── STORED ROWS ──
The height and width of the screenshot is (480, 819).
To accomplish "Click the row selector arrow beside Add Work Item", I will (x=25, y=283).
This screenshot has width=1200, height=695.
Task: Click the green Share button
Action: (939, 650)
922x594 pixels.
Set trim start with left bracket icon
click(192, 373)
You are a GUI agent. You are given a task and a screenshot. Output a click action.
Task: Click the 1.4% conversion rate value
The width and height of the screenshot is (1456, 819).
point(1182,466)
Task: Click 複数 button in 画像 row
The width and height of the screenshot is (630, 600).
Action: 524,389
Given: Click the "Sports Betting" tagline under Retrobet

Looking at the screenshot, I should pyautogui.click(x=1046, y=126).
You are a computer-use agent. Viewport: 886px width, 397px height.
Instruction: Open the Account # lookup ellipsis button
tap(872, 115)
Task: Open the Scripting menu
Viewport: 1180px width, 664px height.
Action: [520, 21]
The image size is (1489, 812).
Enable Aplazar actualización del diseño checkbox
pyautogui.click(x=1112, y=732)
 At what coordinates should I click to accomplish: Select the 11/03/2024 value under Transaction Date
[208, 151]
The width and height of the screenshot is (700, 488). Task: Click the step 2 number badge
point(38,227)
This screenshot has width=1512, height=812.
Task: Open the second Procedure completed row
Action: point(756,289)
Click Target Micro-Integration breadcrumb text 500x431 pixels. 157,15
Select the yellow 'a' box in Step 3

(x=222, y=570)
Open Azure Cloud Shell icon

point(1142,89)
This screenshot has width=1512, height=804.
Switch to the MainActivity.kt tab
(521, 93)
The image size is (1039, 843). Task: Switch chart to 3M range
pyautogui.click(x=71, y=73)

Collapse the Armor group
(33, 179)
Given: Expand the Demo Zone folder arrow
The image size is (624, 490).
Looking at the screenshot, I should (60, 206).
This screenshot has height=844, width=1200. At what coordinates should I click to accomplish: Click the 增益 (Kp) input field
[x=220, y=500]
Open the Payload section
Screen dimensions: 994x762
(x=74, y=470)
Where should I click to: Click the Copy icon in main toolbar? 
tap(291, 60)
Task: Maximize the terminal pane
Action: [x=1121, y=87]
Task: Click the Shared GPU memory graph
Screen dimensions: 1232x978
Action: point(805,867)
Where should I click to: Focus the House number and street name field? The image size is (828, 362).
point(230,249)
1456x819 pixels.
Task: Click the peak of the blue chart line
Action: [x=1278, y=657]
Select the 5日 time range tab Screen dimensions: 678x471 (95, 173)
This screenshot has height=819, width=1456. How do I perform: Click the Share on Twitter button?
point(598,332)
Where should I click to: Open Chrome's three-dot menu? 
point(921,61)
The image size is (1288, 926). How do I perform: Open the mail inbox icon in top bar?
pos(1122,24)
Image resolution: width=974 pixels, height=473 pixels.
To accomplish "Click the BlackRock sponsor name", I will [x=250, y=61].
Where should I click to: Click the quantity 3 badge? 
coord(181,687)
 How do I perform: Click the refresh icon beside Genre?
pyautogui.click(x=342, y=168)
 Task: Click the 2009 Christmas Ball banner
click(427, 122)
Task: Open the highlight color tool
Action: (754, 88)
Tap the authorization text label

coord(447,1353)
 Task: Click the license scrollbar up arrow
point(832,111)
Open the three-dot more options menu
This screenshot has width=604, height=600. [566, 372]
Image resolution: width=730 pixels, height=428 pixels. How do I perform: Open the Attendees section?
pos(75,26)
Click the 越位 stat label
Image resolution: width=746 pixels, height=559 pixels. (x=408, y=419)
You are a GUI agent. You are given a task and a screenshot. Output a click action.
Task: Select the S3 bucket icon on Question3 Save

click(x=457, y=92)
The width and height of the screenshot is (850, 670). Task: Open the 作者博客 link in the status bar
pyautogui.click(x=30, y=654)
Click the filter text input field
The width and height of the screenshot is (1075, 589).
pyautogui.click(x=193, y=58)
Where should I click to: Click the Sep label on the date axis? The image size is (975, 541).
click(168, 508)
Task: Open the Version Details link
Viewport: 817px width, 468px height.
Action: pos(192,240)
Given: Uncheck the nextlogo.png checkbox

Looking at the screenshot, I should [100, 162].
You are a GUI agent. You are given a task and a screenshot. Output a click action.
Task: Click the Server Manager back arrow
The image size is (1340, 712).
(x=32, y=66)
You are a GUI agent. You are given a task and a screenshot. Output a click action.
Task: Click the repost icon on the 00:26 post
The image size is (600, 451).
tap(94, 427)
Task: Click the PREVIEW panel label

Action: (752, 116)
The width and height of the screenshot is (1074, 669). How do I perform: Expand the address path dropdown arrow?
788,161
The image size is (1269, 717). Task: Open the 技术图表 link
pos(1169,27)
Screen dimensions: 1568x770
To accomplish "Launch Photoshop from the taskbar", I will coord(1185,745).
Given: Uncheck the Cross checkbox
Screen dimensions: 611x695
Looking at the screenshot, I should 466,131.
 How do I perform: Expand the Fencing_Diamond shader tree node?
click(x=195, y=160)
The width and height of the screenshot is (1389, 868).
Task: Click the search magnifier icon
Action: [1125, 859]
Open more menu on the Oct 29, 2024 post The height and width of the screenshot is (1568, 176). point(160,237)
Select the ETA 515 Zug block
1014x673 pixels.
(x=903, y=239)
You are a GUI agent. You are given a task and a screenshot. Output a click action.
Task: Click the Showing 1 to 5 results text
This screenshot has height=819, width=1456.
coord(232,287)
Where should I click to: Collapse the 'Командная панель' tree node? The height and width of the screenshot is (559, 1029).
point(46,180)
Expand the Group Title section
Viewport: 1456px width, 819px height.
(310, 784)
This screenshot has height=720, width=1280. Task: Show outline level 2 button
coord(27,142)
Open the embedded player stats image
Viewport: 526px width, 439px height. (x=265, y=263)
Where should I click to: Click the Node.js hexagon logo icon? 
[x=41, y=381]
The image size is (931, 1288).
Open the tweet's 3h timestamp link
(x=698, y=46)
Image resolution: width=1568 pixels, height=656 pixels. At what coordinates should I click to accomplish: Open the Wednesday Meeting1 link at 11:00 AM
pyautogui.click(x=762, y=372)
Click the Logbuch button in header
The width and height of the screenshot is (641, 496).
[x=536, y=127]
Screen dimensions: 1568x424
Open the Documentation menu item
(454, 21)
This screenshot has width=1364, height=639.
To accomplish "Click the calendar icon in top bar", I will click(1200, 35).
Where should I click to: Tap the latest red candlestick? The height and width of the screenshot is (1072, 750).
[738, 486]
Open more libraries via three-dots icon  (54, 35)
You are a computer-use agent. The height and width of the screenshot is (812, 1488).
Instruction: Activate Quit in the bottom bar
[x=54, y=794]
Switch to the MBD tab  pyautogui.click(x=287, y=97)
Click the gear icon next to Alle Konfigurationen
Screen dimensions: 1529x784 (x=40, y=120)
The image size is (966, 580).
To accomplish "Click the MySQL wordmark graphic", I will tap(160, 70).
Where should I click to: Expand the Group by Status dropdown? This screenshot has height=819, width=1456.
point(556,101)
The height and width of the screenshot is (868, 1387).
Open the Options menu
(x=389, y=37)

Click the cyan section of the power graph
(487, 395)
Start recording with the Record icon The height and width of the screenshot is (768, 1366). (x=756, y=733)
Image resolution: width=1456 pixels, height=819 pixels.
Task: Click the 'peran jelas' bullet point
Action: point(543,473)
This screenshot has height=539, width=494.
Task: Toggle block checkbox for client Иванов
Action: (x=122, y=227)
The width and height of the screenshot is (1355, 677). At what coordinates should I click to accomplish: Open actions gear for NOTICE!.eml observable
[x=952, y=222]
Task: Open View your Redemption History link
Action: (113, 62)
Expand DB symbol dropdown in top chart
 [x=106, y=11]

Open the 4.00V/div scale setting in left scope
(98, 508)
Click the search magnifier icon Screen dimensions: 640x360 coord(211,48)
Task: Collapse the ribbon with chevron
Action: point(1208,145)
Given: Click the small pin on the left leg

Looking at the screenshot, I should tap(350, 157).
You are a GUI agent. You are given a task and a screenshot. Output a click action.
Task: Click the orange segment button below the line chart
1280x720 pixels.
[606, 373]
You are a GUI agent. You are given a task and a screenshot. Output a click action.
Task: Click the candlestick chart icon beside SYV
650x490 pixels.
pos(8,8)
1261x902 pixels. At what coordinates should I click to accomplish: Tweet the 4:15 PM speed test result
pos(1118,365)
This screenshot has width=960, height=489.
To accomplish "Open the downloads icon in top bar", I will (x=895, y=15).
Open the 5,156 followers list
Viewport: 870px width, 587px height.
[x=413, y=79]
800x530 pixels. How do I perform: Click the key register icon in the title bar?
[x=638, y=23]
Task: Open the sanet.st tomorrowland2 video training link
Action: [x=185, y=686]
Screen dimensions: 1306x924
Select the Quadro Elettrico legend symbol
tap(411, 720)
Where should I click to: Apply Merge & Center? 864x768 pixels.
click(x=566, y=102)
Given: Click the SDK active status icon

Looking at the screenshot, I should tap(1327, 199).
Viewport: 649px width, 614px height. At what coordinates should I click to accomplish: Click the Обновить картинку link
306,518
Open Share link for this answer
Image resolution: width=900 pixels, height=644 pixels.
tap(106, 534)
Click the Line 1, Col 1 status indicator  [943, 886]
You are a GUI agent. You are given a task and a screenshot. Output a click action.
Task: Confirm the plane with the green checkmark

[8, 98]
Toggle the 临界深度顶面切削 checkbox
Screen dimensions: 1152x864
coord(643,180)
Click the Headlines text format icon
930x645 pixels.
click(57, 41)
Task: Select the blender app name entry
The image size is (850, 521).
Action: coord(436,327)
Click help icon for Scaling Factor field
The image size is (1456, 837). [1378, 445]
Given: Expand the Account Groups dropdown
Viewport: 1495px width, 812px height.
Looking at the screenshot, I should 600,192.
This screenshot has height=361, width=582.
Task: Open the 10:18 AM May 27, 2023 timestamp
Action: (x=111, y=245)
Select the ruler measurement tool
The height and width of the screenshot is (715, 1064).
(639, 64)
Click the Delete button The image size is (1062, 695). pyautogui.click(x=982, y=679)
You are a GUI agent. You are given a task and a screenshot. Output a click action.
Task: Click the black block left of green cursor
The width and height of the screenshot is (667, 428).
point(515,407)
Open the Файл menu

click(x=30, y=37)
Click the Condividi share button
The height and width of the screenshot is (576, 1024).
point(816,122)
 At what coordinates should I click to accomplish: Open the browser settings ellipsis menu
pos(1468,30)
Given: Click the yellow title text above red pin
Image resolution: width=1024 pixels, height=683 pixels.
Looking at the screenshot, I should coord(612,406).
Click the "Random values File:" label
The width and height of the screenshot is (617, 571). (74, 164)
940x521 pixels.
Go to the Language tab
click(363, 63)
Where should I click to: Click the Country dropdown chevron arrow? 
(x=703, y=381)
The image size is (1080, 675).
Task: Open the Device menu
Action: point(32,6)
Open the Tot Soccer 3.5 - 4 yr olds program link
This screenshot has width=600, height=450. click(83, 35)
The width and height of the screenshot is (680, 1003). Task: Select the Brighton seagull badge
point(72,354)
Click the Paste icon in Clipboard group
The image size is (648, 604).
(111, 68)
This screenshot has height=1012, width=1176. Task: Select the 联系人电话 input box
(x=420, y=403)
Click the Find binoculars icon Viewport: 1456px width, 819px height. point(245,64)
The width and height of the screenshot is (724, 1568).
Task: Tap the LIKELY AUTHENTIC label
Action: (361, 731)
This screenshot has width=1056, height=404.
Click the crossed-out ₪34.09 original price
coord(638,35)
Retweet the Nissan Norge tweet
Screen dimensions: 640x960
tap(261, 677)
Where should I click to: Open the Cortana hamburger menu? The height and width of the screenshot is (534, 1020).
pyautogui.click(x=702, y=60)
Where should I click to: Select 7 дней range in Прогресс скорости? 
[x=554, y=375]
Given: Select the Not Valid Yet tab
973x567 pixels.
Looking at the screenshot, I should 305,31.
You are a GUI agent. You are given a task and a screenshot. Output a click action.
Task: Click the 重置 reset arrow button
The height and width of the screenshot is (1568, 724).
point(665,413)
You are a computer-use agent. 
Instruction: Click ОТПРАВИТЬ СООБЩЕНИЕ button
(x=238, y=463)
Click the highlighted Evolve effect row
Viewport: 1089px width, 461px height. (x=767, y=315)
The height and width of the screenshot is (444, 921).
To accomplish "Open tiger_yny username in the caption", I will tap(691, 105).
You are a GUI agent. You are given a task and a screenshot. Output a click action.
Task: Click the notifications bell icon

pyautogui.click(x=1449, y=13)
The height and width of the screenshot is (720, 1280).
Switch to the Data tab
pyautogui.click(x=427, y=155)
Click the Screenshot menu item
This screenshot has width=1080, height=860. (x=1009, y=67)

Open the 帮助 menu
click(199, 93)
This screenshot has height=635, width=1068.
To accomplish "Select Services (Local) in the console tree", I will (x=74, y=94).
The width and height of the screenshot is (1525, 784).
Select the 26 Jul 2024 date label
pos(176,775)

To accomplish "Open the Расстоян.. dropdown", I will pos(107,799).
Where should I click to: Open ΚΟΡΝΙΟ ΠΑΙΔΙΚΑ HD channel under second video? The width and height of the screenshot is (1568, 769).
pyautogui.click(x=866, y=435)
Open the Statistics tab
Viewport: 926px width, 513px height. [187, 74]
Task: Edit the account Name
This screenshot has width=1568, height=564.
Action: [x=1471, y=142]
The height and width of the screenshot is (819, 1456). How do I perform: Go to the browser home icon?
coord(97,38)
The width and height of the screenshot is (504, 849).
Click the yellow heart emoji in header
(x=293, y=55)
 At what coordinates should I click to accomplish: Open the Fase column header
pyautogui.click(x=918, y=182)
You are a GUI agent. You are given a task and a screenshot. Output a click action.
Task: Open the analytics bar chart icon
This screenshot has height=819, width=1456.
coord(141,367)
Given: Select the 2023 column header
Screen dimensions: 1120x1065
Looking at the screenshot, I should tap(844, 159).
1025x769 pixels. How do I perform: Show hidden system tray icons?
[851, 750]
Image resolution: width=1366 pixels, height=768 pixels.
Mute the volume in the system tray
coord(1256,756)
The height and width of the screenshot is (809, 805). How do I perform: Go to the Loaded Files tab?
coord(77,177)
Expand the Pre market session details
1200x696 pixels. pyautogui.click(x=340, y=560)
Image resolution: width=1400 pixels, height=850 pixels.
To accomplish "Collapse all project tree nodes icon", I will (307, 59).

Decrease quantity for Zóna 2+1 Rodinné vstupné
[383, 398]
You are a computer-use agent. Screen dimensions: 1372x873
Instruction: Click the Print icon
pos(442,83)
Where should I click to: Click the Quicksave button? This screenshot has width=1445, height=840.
───
PROMPT » Rewrite as a numbered list the part of the items above that opens with the line containing "The width and height of the screenshot is (1074, 669)." and closes with the line containing "(x=698, y=46)", counting both of those lines and leaving out any blank lines. Include only the lines in that part.

ANSWER TO THIS PROBLEM »
1. The width and height of the screenshot is (1074, 669). How do I perform: Expand the address path dropdown arrow?
2. 788,161
3. The image size is (1269, 717). Task: Open the 技术图表 link
4. pos(1169,27)
5. Screen dimensions: 1568x770
6. To accomplish "Launch Photoshop from the taskbar", I will coord(1185,745).
7. Given: Uncheck the Cross checkbox
8. Screen dimensions: 611x695
9. Looking at the screenshot, I should 466,131.
10.  How do I perform: Expand the Fencing_Diamond shader tree node?
11. click(x=195, y=160)
12. The width and height of the screenshot is (1389, 868).
13. Task: Click the search magnifier icon
14. Action: [1125, 859]
15. Open more menu on the Oct 29, 2024 post The height and width of the screenshot is (1568, 176). point(160,237)
16. Select the ETA 515 Zug block
17. 1014x673 pixels.
18. (x=903, y=239)
19. You are a GUI agent. You are given a task and a screenshot. Output a click action.
20. Task: Click the Showing 1 to 5 results text
21. This screenshot has height=819, width=1456.
22. coord(232,287)
23. Where should I click to: Collapse the 'Командная панель' tree node? The height and width of the screenshot is (559, 1029).
24. point(46,180)
25. Expand the Group Title section
26. Viewport: 1456px width, 819px height.
27. (310, 784)
28. This screenshot has height=720, width=1280. Task: Show outline level 2 button
29. coord(27,142)
30. Open the embedded player stats image
31. Viewport: 526px width, 439px height. (x=265, y=263)
32. Where should I click to: Click the Node.js hexagon logo icon? 
33. [x=41, y=381]
34. The image size is (931, 1288).
35. Open the tweet's 3h timestamp link
36. (x=698, y=46)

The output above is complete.